### STATED GOAL 1:
According to the VVC transform paper, why did the authors leave out size 128 when implementing the DCT II transform?
### STATED GOAL 2:
In the VVC transform paper, rewrite the part that opens with the words containing "In this work, we" and closes with "in Section V.", putting "circuit design" in place of "hardware architecture".

# Adaptive Multiple Transforms Hardware Architecture for Versatile Video Coding

T. Damak, S. Houidi, M. A. Ben Ayed, N. Masmoudi

**Abstract**—The Versatile Video Coding standard (VVC) is actually under development by the Joint Video Exploration Team (or JVET). An Adaptive Multiple Transforms (AMT) approach was announced. It is based on different transform modules that provided an efficient coding. However, the AMT solution raises several issues especially regarding the complexity of the selected set of transforms. This can be an important issue, particularly for a future industrial adoption. This paper proposed an efficient hardware implementation of the most used transform in AMT approach: the DCT II. The developed circuit is adapted to different block sizes and can reach a minimum frequency of 192 MHz allowing an optimized execution time.

Keywords-AMT, DCT II, hardware, transform, VVC.

#### I. INTRODUCTION

VIDEO data are the fastest growing data type on the Internet, and arguably one of the fastest growing periods. Therefore the video compression standards are evolved rapidly. The VVC [1] is the latest video compression standard under elaboration by the MPEG and the ITU. They have jointly launched the JVET to prepare the next generation of video coding standard. The VVC raises the video compression complexity algorithms in order to reach efficient compression ratio while maintaining the same video quality. One of the new algorithms introduced in the VVC codec is the AMT [2]. Despite the provided coding efficiency, the AMT algorithms raise several issues especially regarding the complexity of the selected set of transforms. Five different kinds of transform are applied depending on the selected prediction mode of the corresponding block.

A recent statistical study on the VVC complexity was done in [3]. This study presented the percentage of use of each transform type for all sizes. Different videos were tested in different QP cases. The results showed that Discrete Cosine Transform (DCT) II is the most used in the AMT module and for more than 99.1% of the cases the size of the transform unit (TU) had never exceeded 64. Based on this statistical study, we have elaborated all sizes of DCT II transform expect for size 128 mainly because of its lack of use and the challenged complexity of its implementation.

In this work, we present hardware architecture description of the block sized: 4, 8, 16, 32, and 64 of DCT II transform for future VVC standard.

The rest of this paper is organized as follows: Section II details the AMT module of the VVC. Section III is reserved to present the proposed hardware architecture of the DCT II module. Results of this implementation and comparison with state of the art are given by Section IV. Finally, a conclusion and perspectives are presented in Section V.

(Element lookup records)
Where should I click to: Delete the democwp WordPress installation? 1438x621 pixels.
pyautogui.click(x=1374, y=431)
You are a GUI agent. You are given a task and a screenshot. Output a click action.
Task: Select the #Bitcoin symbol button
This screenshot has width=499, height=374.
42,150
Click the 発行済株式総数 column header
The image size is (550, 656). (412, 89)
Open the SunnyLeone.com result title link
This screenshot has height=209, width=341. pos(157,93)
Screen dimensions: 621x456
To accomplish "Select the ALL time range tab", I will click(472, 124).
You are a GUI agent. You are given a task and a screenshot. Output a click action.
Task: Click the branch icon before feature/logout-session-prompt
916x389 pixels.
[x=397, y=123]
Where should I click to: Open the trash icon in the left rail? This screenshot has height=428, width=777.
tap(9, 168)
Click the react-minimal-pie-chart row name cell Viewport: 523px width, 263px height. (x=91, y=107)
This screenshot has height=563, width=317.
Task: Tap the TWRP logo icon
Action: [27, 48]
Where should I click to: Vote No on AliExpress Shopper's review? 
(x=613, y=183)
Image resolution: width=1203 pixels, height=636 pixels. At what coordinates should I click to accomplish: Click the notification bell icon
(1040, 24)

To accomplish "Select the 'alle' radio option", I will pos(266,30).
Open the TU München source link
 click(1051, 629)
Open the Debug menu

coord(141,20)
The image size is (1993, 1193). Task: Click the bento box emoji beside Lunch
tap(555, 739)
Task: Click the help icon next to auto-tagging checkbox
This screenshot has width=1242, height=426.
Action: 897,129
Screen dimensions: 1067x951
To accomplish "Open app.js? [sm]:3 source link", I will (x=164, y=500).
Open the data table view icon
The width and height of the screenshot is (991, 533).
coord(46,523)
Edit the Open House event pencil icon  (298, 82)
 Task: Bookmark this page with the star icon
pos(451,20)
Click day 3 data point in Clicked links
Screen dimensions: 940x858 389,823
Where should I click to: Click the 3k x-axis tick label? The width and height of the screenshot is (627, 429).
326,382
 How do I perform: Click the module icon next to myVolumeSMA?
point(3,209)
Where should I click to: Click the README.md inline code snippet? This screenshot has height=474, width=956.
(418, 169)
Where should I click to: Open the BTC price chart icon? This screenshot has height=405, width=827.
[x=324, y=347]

### WORKED ANSWER 1:
The authors left out size 128 mainly because it is rarely used and its implementation is highly complex. This decision rests on a statistical study. That study found that DCT II is the most used transform in the AMT module and that in more than 99.1% of cases the transform unit size never exceeded 64.

### WORKED ANSWER 2:
In this work, we present circuit design description of the block sized: 4, 8, 16, 32, and 64 of DCT II transform for future VVC standard.

The rest of this paper is organized as follows: Section II details the AMT module of the VVC. Section III is reserved to present the proposed circuit design of the DCT II module. Results of this implementation and comparison with state of the art are given by Section IV. Finally, a conclusion and perspectives are presented in Section V.